**Records from a collection:**

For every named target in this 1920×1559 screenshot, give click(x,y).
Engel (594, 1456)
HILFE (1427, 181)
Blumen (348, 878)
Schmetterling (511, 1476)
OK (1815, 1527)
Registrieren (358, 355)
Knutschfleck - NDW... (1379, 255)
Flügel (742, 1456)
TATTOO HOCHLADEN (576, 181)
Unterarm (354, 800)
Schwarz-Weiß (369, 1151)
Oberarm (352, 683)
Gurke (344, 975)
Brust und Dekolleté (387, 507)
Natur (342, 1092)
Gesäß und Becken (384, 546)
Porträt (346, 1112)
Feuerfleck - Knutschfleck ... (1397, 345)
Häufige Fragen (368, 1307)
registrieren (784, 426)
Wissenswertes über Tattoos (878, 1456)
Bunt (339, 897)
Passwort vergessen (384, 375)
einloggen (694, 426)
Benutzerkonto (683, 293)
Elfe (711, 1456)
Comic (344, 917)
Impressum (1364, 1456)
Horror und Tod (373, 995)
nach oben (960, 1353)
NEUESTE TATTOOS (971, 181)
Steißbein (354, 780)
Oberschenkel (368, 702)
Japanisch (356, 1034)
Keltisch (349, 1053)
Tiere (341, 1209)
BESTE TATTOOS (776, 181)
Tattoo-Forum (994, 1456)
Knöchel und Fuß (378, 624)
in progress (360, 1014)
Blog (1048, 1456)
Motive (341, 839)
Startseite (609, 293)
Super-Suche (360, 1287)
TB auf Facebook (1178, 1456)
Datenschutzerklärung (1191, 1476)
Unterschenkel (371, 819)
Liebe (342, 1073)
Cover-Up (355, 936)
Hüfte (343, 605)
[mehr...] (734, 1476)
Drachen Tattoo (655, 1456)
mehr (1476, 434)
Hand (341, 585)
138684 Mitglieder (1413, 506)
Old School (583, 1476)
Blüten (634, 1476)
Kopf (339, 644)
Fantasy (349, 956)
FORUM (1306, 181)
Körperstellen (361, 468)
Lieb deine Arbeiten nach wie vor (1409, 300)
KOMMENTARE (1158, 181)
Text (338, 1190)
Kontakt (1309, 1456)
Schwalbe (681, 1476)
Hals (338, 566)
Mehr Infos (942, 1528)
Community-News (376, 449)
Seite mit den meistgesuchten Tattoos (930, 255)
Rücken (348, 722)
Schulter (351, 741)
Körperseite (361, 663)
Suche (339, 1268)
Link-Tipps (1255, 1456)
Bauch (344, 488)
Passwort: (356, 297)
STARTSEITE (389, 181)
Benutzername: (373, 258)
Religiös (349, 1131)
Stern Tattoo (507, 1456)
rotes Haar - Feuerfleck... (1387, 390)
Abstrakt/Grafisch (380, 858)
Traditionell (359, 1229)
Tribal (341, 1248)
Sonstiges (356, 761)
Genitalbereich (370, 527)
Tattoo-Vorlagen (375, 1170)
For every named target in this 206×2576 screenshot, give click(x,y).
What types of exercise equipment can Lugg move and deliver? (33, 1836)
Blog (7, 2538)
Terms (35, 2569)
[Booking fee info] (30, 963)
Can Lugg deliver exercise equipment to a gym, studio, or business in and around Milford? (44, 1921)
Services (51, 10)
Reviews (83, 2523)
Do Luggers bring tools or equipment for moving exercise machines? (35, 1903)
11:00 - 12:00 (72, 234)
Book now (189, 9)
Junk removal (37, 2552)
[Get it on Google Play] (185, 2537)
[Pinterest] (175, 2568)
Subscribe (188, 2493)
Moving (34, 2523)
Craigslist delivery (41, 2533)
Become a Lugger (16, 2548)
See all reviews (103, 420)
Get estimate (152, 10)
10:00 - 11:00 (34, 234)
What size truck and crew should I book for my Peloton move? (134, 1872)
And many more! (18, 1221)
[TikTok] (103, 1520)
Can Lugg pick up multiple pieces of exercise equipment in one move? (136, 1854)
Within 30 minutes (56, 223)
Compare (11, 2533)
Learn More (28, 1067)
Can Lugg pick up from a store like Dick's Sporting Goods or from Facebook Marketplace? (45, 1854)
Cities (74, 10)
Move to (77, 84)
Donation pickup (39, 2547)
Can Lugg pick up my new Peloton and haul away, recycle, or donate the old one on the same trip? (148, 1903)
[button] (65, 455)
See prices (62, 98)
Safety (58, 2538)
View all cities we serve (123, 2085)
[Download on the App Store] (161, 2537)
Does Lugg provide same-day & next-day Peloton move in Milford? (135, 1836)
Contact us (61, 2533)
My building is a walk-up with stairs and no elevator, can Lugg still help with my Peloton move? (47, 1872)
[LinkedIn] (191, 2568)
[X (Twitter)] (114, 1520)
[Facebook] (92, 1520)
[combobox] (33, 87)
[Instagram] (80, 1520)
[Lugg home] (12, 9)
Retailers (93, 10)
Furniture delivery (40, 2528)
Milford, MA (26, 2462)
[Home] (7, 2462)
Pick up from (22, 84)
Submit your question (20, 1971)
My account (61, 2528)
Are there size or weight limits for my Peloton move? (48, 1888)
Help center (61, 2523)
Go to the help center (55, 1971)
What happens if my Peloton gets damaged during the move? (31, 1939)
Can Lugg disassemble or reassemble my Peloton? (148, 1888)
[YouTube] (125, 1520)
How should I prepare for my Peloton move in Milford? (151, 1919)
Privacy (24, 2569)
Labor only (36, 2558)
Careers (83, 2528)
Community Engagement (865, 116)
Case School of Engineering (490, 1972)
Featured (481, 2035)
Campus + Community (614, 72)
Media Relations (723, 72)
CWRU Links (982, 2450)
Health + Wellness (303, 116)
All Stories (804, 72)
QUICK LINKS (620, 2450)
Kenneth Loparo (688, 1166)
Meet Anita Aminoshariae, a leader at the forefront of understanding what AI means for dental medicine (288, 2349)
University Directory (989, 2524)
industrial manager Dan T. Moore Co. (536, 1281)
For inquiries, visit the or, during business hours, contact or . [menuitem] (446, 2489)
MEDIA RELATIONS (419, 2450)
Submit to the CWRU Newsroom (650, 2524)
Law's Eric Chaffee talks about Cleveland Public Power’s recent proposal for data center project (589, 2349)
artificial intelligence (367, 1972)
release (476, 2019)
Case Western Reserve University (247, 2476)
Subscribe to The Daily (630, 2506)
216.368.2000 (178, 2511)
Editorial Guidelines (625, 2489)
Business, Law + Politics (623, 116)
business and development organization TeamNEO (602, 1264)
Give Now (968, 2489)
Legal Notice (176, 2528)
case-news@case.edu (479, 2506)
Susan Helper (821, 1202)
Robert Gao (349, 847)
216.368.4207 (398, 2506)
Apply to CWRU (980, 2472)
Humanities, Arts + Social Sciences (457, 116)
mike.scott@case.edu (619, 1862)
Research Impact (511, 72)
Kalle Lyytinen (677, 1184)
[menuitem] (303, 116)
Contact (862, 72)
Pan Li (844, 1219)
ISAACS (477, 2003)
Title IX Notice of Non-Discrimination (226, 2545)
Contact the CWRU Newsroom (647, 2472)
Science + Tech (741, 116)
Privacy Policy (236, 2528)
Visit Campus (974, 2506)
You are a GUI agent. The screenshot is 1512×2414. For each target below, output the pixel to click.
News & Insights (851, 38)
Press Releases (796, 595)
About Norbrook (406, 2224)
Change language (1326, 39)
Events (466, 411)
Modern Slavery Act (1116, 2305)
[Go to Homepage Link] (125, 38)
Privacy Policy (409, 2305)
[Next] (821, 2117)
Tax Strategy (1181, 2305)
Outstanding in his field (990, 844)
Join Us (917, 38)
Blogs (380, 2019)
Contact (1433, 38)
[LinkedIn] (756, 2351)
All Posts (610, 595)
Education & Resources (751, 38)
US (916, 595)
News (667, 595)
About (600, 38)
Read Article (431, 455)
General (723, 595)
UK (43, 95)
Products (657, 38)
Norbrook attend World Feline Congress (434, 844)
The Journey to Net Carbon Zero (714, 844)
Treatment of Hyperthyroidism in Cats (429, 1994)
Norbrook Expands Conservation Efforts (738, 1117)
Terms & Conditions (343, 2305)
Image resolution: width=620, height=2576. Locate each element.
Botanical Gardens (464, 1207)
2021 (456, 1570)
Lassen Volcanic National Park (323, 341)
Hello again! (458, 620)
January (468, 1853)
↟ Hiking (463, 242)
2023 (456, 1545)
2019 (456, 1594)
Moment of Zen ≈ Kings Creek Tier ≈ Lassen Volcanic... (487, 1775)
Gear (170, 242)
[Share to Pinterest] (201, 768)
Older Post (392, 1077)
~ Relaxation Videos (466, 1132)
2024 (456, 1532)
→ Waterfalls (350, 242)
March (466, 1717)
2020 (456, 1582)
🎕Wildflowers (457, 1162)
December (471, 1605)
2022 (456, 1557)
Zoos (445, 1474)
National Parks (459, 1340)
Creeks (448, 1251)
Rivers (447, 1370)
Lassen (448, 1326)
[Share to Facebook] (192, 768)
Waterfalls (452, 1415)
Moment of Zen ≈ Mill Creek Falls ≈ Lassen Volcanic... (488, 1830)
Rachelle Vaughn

**Aim of the exercise:** Find the line that contains "Moment of Zen ≈ Mill". Repeat it and every line after it, exactly as written, up to and including the last line of the records above.

**Solution to this problem:**
Moment of Zen ≈ Mill Creek Falls ≈ Lassen Volcanic... (488, 1830)
Rachelle Vaughn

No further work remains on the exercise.